Exercise details:
Retype each of the rows below word for word, leaving out the pictures.

====== Given records

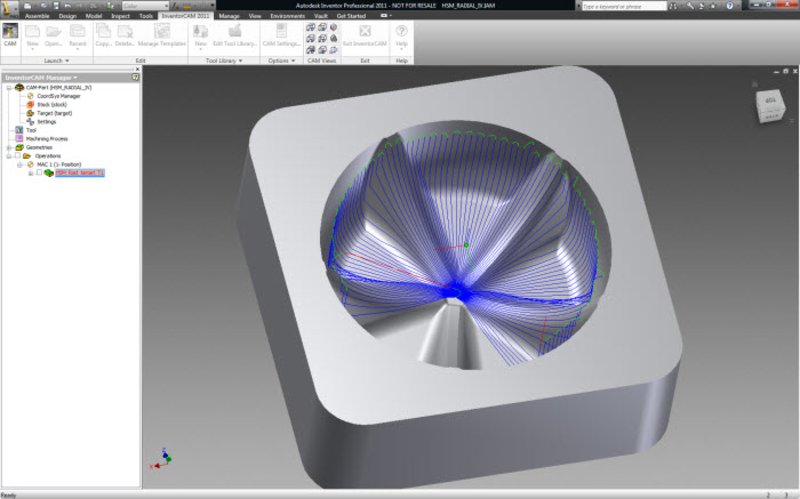Select the CoordSys Manager tree item
This screenshot has width=800, height=499.
click(58, 96)
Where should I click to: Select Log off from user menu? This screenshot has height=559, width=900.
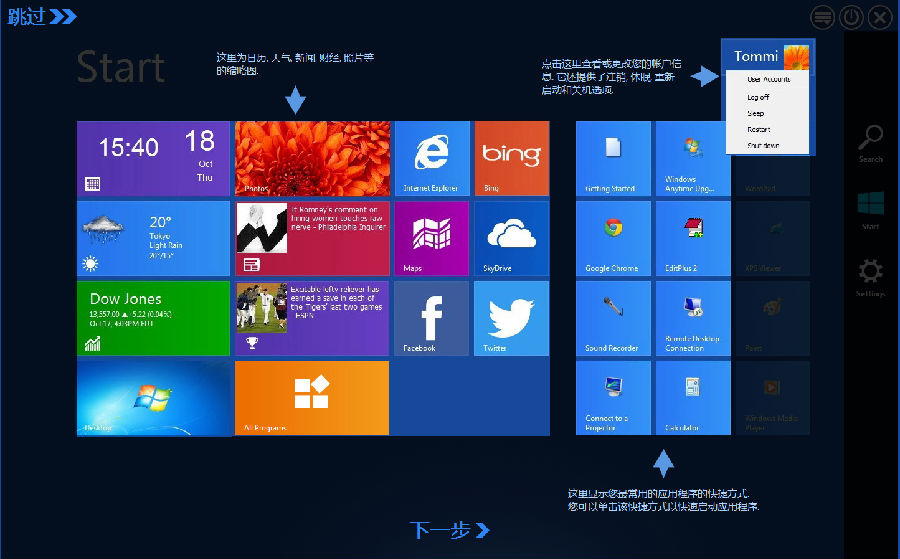(x=758, y=97)
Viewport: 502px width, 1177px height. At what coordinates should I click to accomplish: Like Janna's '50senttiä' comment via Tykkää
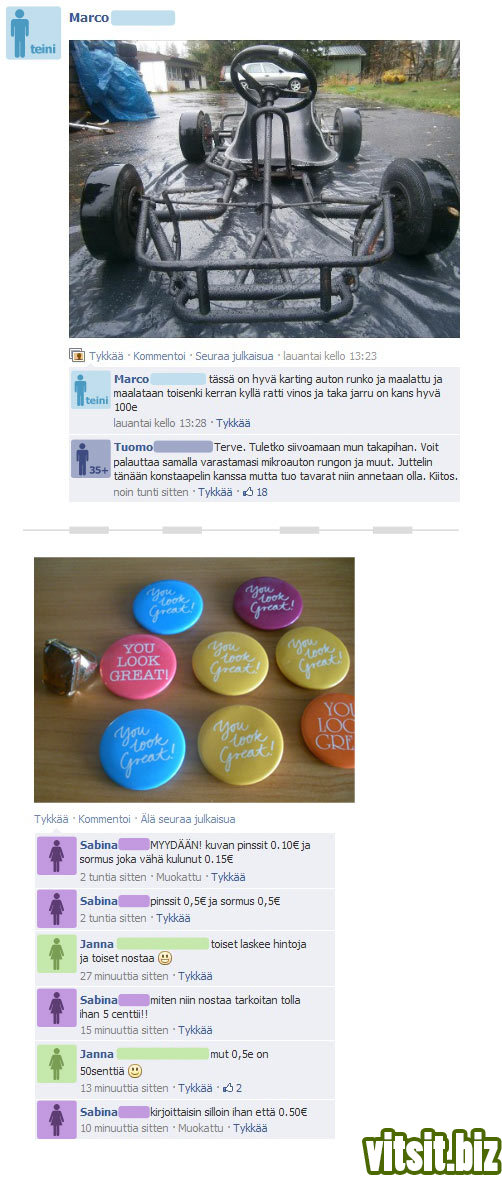tap(195, 1088)
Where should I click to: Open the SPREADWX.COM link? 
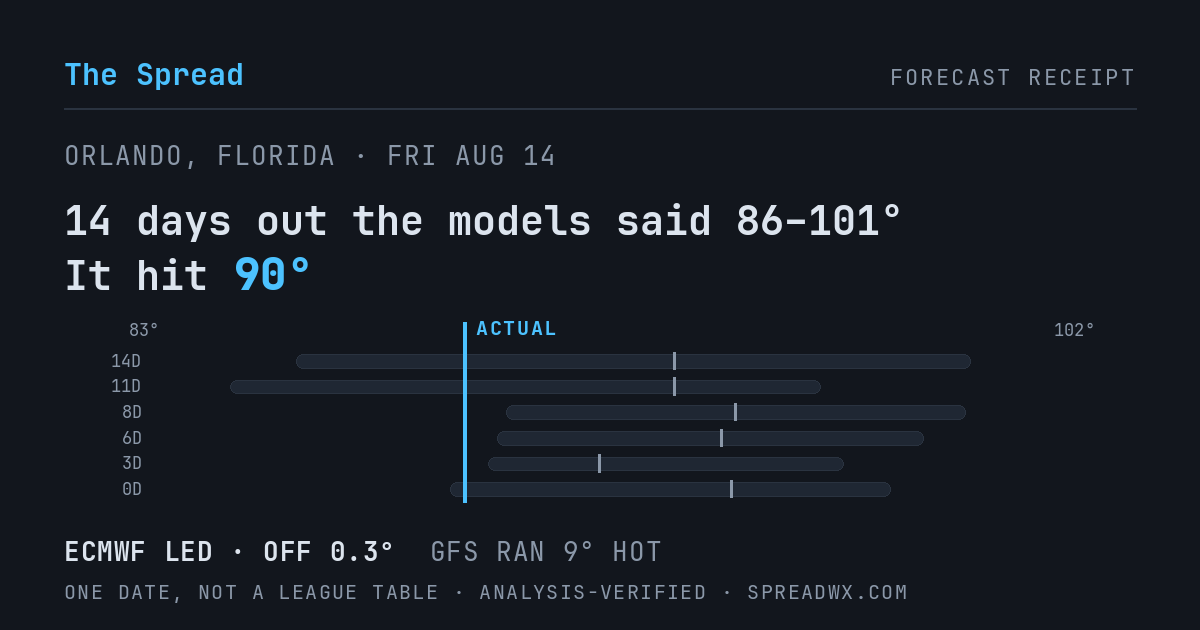(827, 593)
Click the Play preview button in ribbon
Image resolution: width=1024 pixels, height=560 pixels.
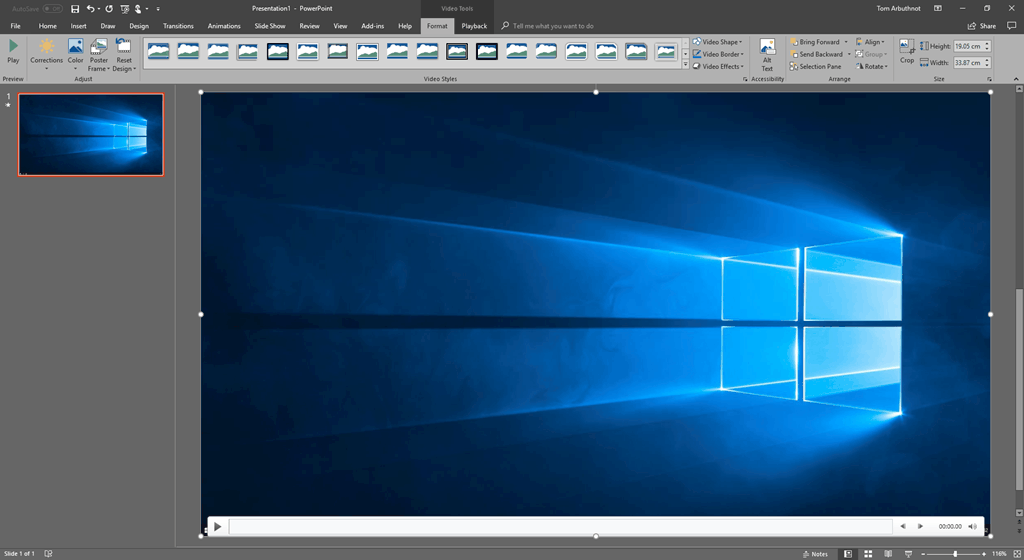pos(13,50)
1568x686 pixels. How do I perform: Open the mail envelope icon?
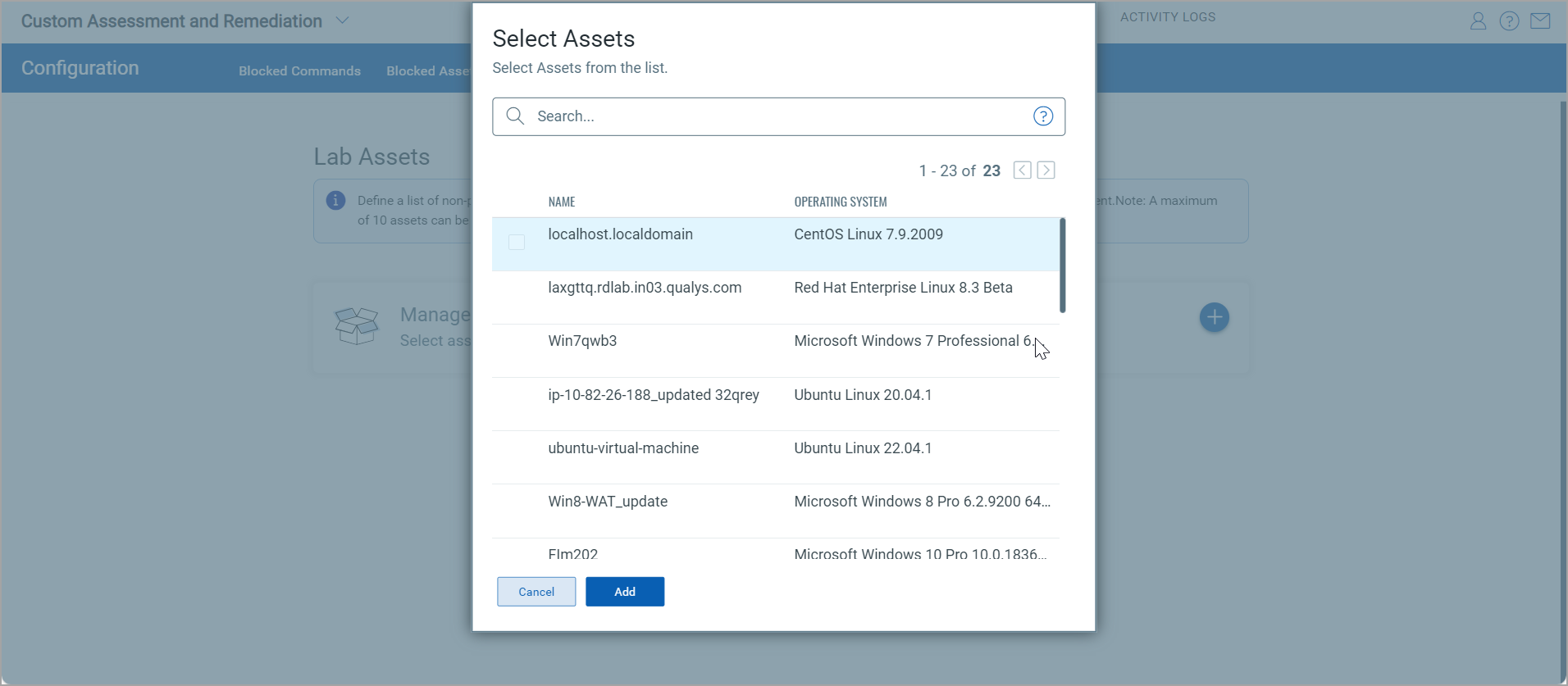tap(1540, 21)
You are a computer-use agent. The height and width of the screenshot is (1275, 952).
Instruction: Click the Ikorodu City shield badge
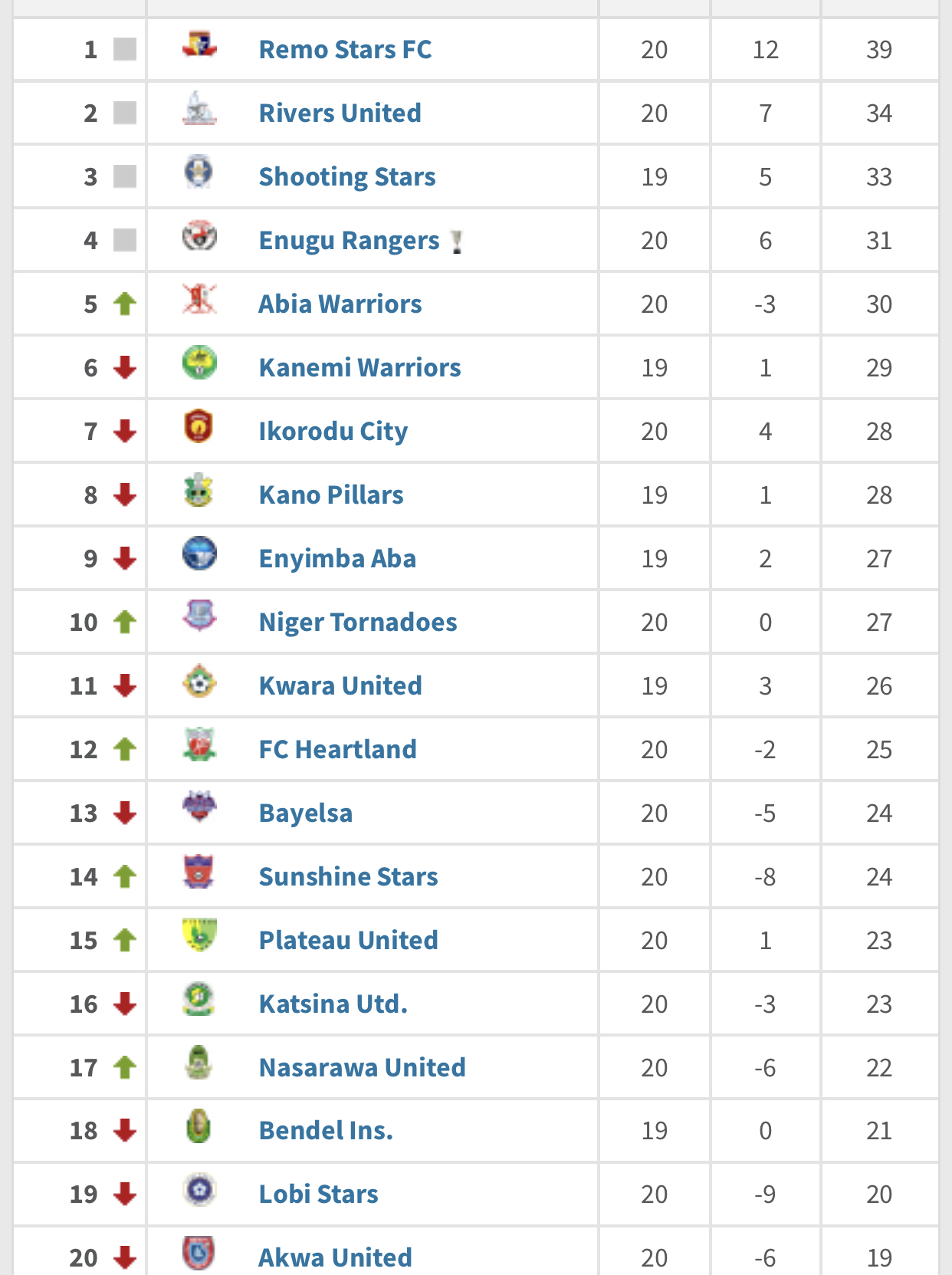click(x=199, y=426)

============

Correct answer:
Select the CoordSys Manager tree item
This screenshot has width=800, height=499.
click(58, 96)
Where should I click to: Select Log off from user menu? This screenshot has height=559, width=900.
(x=758, y=97)
Viewport: 502px width, 1177px height. At what coordinates should I click to accomplish: Like Janna's '50senttiä' comment via Tykkää
tap(195, 1088)
Where should I click to: Open the SPREADWX.COM link? 
(827, 593)
Click the Play preview button in ribbon
Image resolution: width=1024 pixels, height=560 pixels.
pos(13,50)
1568x686 pixels. How do I perform: Open the mail envelope icon?
tap(1540, 21)
You are a computer-use agent. The height and width of the screenshot is (1275, 952).
Instruction: Click the Ikorodu City shield badge
click(x=199, y=426)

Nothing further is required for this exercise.